Some religious zealots will claim to perceive a distinction between human logic and divine logic. I have had a few occasions to ask them to explain the difference, but have never gotten an answer. I don't mean I've gotten an answer that I couldn't agree with; I mean my interlocutors would not answer the question. Secular leftists obviously don't have the option of passing the buck to God, but their usual tactic works almost as well, and that is to say that their adversaries are misusing logic. Logic has to lead to truth, but their adversaries affirm falsehoods, and so they are not using logic the way it is supposed to be used. It's a circular argument, but that isn't a problem for the True Believer, because according to the rules of the logical game, all circular arguments are valid. Whether they are epistemologically useful is beside the point, if the only point you want to make is that you're defending the truth. God is on your side, if you think God is real, and if you don't, well, he would be on your side if he were real.
An apparently new claim has surfaced in recent months, which is that reason, science, and all that follow from them—pretty much the whole of the Enlightenment—were created by the racist patriarchy as tools of oppression. But, it's not that new. Some apologists for Christian orthodoxy have been claiming this for years, except in their version, the Enlightenment was not a tool of oppression but an excuse for rebelling against God's authority.

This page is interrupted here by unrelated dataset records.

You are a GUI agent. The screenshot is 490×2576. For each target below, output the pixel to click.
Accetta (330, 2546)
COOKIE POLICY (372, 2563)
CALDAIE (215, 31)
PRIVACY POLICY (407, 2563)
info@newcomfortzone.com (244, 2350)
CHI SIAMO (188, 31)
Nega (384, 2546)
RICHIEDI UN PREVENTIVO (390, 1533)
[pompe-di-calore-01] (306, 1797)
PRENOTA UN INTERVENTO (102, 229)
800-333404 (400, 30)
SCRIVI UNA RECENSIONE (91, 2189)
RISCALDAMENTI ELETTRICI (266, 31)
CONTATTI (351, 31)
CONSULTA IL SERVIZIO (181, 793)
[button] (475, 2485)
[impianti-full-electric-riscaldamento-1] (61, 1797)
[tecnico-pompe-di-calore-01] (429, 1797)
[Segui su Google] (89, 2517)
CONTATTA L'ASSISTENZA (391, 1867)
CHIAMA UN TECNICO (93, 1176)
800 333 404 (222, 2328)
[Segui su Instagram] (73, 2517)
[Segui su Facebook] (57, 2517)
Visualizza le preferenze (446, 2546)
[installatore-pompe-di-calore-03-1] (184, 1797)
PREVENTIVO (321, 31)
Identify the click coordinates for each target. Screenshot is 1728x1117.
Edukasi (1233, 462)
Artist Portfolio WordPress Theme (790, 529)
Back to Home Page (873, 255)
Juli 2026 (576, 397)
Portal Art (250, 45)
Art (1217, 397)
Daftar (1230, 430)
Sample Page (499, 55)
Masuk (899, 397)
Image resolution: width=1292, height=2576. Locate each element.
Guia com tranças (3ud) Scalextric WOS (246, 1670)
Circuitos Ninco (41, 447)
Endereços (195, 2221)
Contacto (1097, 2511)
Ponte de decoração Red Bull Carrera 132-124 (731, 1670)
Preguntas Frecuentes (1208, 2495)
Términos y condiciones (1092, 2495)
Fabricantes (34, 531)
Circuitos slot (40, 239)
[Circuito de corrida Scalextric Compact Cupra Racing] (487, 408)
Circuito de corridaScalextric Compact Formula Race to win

(In fairness, these apologists don't reject logic as such. They combine the "excuse for rebelling" narrative with a claim that the Enlightenment thinkers perverted logic by questioning Aristotle's version of it. And Aristotle's version had to be the right one, of course, because Medieval Christian theologians were able to use it in defense of Christian orthodoxy.)
Now, reason and science can be and have been misused. Obviously. They are only tools, and any tool can be misused, with consequences ranging from trivially inconvenient to catastrophic. There are, too, plenty of contexts in which reasonable people can disagree over whether these tools have been properly used. But these disputes can never be resolved by reference to the conclusions that have been reached. That is the basis of their epistemological efficacy: They don't depend on any assumption that some people but not others have been uniquely gifted with an ability to know the truth. When that assumption shows up in any argument, then it is certain that reason is being misused.
The Medieval church made its peace with reason by affirming its divine origin while also affirming its recept of revelation. Since reason and revelation were both from God, they could never be conflict, and so whenever reason contradicted revelation, it was being misused. For the church, this was a very convenient truth.
The secular left has dispensed with infallible revelation and replaced it with infallible moral insight. Progressives just know evil when they see it, and they see it everywhere. They have always seen it in capitalism. Now they see it in science, technology, engineering, and mathematics—just about the entire legacy of the Englightenment. They have thus succumbed to what Bret Weinstein calls a cultural autoimmune disorder. Our civilization has made great moral progress. We're nowhere near where we ought to be, but we're a lot closer than we used to be, and the Enlightenment is what has gotten us that much closer. And now progressives—or people calling themselves progressives—are attacking the Englightenment. If they have their way, the outcome won't be progress. It will be a new dark age.